CHICAGO/WASHINGTON (Reuters) – Southwest Airlines Chief Executive Gary Kelly told employees on Monday that he was concerned about the impact of a recent rise in COVID-19 cases and quarantines on already-weak travel demand and said passenger numbers would need to triple by the end of the year to prevent job cuts.
“Although furloughs and layoffs remain our very last resort, we can’t rule them out as a possibility obviously in this very bad environment,” Kelly said in a message to employees reviewed by Reuters. He added that a spike in cases and travel restrictions “aren’t positive developments for our business, and we are concerned about the impact on already weak travel demand.”
United Airlines started sending furlough warnings to about 45% of its frontline workers last week, and American Airlines was preparing to send warnings – coupled with early exit packages to encourage voluntary departures – this week, people familiar with the matter said.
Southwest and United employees have until July 15 to apply for early exits.
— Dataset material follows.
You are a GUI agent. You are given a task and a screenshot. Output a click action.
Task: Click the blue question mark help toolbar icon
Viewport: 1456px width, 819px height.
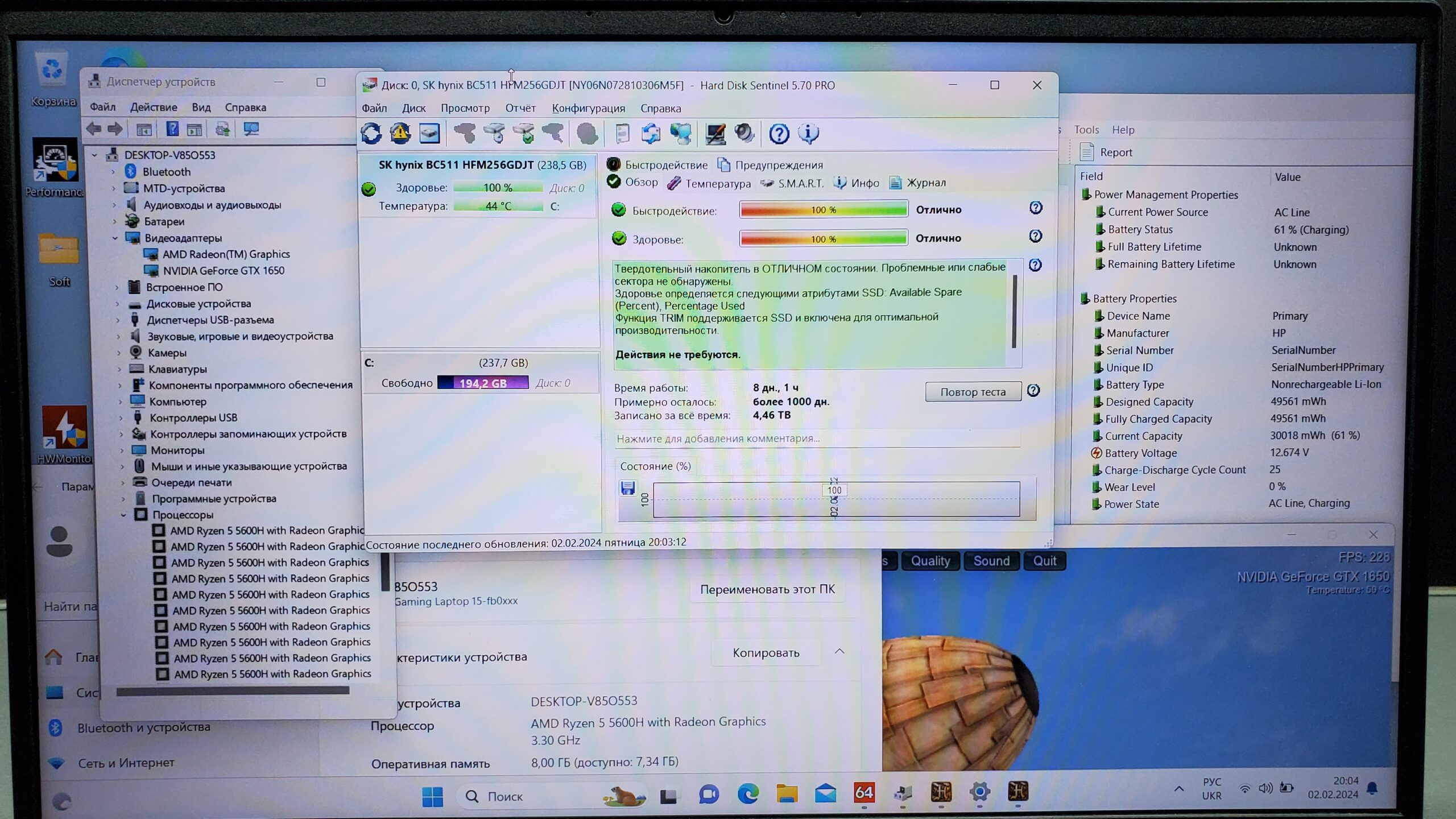[779, 134]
No U.S. airline can furlough staff before Oct. 1, according to terms of a government bailout, and must give employees 60 days’ notice of potential furloughs.
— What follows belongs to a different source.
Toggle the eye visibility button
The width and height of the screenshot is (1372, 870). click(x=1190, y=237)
Not everyone who receives a notification will be let go, United said.
Airlines are grappling with overstaffing and burning millions of dollars of cash each day, even as they face pressure to limit passengers on flights to allow for social distancing.
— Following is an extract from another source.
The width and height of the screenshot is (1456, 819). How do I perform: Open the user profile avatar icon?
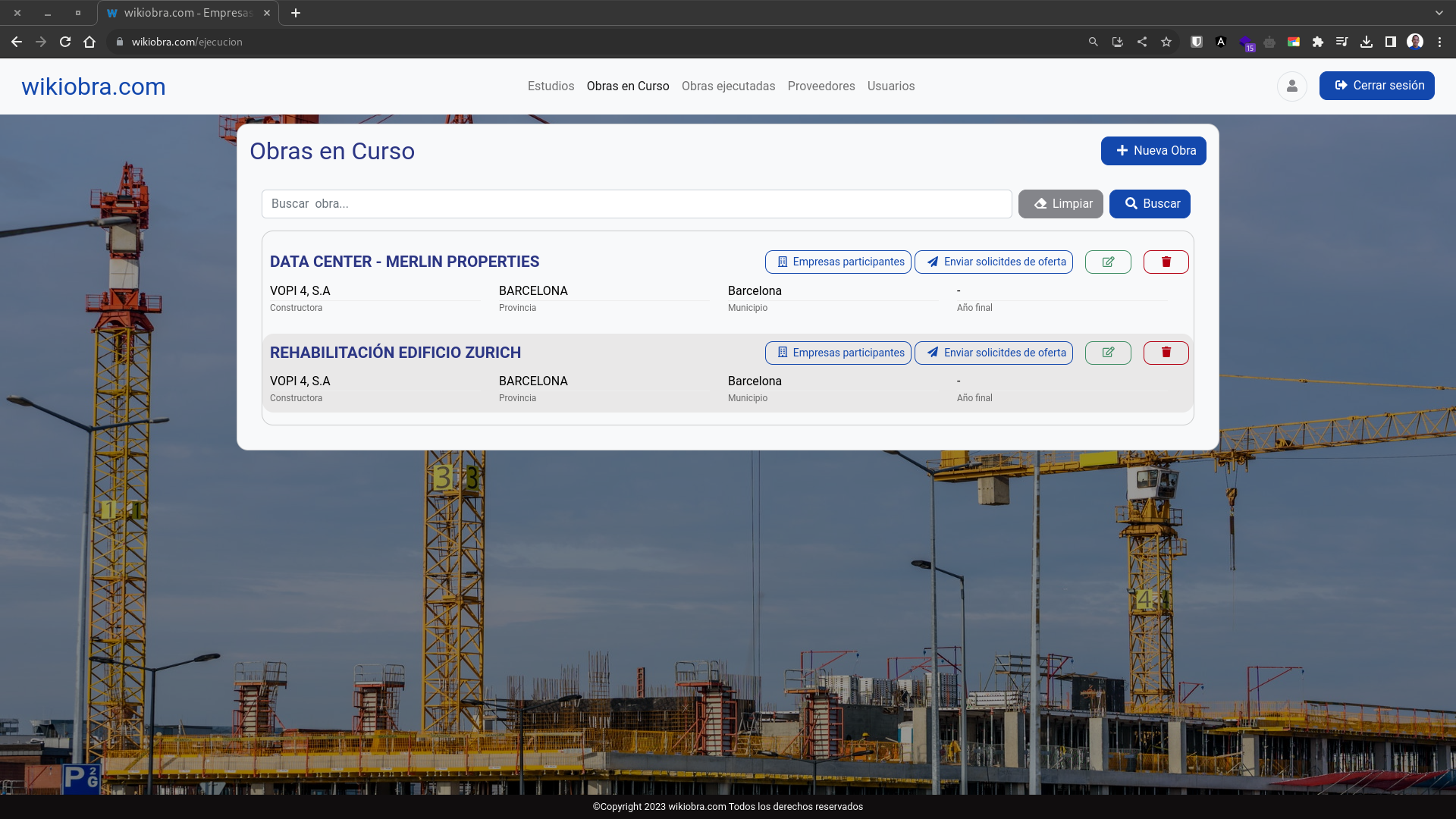[x=1291, y=86]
JetBlue Airways Corp said Monday it will extend blocking middle seats on larger airplanes and aisle seats on smaller aircraft for flights through Sept. 8. American and United are again booking flights to capacity, but informing customers if their flights will be full.
Delta Air Lines, which reports second-quarter results on Tuesday and is blocking middle seats through at least Sept. 30, told employees last week it plans to get “smaller as we look ahead to the recovery, which is likely to be lengthy and slow.”
Monday is the deadline for Delta employees to accept a voluntary exit deal.